U.S. natural gas prices could face pressure at the end of the heating season due to a lack of cold weather, but growing industrial demand and a surge in power plant retirements could offer some relief later in the year, a BNP Paribas analyst said Tuesday.

Teri Viswanath, BNP director of commodity strategy for natural gas, said there could be “real concern” on a lack of cold weather. “If we see inventories approaching 2 Tcf by the end of February, there probably is going to be a problem,” she said. “Given production growth, an exit level of 1.7. Tcf of gas by end March is problematic” as producers begin to build storage levels over the summer.

As to whether gas prices could fall below $2.00/Mcf, Viswanath was unsure. It depends on where storage ends. If winter storage exceeds 2 Tcf, it’s possible. However, as production continues to escalate, “the lowest price might even occur before winter ends.”

High winter stocks may threaten the injection season. An “increased possibility” exists “that the industry will face physical challenges in managing excess supplies next summer,” which would continue to limit short-term price gains.

Viswanath discussed the U.S. gas market outlook during a conference call with BNP’s Harry Tchilinguirian, global head of commodity strategy, and senior oil analyst Gareth Lew-Davies.

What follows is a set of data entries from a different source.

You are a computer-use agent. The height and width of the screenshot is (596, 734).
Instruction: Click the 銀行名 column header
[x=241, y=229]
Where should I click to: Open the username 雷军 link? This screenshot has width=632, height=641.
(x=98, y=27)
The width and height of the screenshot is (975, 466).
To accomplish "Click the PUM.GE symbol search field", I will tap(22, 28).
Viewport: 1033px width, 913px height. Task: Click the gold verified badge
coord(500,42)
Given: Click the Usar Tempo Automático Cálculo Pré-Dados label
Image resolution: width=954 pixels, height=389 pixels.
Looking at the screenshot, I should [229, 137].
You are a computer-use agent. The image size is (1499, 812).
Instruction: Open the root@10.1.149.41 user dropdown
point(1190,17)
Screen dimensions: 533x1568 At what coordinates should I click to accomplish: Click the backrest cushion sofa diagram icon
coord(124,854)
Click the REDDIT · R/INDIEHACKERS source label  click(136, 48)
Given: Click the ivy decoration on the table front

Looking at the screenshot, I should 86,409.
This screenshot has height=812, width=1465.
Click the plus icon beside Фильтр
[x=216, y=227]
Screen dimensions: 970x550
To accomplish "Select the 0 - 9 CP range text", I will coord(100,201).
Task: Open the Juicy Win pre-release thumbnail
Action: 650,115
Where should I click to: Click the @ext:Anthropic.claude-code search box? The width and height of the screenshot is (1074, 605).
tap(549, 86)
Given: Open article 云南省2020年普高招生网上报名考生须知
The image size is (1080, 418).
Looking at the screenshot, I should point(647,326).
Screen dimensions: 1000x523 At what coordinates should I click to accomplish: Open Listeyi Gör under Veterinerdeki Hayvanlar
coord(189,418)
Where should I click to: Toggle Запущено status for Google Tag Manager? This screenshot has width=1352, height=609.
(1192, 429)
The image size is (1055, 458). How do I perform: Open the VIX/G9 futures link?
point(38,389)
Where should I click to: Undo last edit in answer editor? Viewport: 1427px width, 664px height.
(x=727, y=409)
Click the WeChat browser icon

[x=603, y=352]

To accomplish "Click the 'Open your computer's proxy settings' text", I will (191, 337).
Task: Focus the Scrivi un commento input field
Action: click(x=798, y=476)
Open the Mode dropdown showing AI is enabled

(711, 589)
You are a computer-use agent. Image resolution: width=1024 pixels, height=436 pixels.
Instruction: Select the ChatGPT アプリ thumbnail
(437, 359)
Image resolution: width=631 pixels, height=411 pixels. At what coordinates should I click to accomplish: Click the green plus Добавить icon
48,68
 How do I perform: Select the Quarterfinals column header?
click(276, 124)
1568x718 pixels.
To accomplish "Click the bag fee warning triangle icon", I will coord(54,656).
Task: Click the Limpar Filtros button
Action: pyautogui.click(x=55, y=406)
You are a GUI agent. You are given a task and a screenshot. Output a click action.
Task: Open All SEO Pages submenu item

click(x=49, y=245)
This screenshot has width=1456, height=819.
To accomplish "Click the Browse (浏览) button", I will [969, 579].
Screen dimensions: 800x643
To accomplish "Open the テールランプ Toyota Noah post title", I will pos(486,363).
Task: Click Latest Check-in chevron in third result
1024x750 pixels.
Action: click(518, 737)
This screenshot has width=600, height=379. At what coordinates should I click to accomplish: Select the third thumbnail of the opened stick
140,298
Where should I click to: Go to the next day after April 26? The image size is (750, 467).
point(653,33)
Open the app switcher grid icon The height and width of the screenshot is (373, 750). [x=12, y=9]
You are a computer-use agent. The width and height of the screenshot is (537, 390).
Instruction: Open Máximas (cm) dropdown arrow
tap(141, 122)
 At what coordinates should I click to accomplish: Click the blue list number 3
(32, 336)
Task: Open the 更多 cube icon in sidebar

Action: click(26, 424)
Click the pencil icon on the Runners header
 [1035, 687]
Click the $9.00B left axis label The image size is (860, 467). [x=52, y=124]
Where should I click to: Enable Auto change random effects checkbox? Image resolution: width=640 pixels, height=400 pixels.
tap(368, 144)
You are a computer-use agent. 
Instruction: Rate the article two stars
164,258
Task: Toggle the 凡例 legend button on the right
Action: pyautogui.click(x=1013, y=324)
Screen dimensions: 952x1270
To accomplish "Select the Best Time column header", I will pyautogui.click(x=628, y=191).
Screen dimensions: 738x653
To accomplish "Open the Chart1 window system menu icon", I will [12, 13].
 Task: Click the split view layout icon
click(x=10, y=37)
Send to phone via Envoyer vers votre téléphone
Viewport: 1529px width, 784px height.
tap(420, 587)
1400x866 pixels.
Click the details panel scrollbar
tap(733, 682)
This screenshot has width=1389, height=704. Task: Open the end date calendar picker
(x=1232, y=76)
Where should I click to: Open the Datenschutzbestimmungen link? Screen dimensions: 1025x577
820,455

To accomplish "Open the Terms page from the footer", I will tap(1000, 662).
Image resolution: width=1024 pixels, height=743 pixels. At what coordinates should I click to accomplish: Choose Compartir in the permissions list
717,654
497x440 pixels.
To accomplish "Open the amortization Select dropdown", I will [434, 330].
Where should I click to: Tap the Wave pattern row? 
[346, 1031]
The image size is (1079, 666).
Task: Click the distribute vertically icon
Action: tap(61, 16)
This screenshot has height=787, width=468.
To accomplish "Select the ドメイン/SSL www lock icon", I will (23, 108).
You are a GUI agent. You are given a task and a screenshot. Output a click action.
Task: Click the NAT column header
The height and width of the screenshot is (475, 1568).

They offered their views on global oil markets.

The U.S. gas market will be “punished if we have a lot of storage” at the end of March, Viswanath said. “But already, we are seeing relatively significant fuel switching…We have a strong, structural demand story without fuel switching, which might lead to a tighter second half and stronger prices.”

Because gas prices have remained relatively low, another catalyst for the market is rising industrial demand, particularly for ammonia and methanol production, which has grown at a faster clip than anticipated.

Most of the planned industrial projects are targeting beyond 2015, but “we expect industrial consumption to increase by 0.8 Bcf/d or 4% this year as a result of new chemical plants,” Viswanath said. It’s admittedly difficult to get a close read on the growth of industrial demand, “especially given the fact that 41 different industrial sectors tend to consume small amounts of gas…Relatively low priced gas has led to a steady increase in natural gas consumption from 2009 on…”

Another bullish sign for gas is expected on the massive amount of U.S. baseload power retirements, including four nuclear plants. Between now and the end of 2015, more than 15 GW of baseload power plant capacity is slated for retirement.

Cumulative retirements surpass all that took place in the prior decade, Viswanath said. Combined, the retirements could lead to 3.2 Bcf/d of gas demand.

Also on the horizon late this year are rising gas exports, partly in the form of liquefied gas exports. In addition, completing “major backbone pipeline projects” should enable increased takeaway capacity in Mexico.

“To provide the supplies necessary to meet growth in natural gas consumption and a rise in exports, producers will ultimately need to move into areas where the recovery of natural gas is more difficult and expensive, which leads to an increase in Henry Hub spot prices over an extended forecast period,” according to BNP.

The question remains on whether the lack of infrastructure, to connect new sources of supply to the market, will usher in a higher price environment sooner than currently anticipated.”

BNP’s team is “very constructive for 2016 and onward for gas prices,” Viswanath said. However, price strength isn’t likely to come from production slowing.

Exploration and production companies may be limiting their capital expenditures this year on oil prices, but they are maintaining their gas production growth guidance. Drilling efficiencies and a backlog of drilled but uncompleted wells would stifle prices but grow output.

“We think U.S. gas production fueled by shale continues through 2015,” Viswanath said. “Despite lower prices, we anticipate U.S. production continues to grow…”

Another concern for gas prices is the fallout from oil prices, she said. That fallout could lead to higher gas production as some operators consider ramping up rigs.

“Surprisingly, at least one company is looking at a fringe play in the Eagle Ford Shale,” Viswanath said of potential gas growth. Also on the table is more Haynesville Shale development, which may “become more important” in 2015.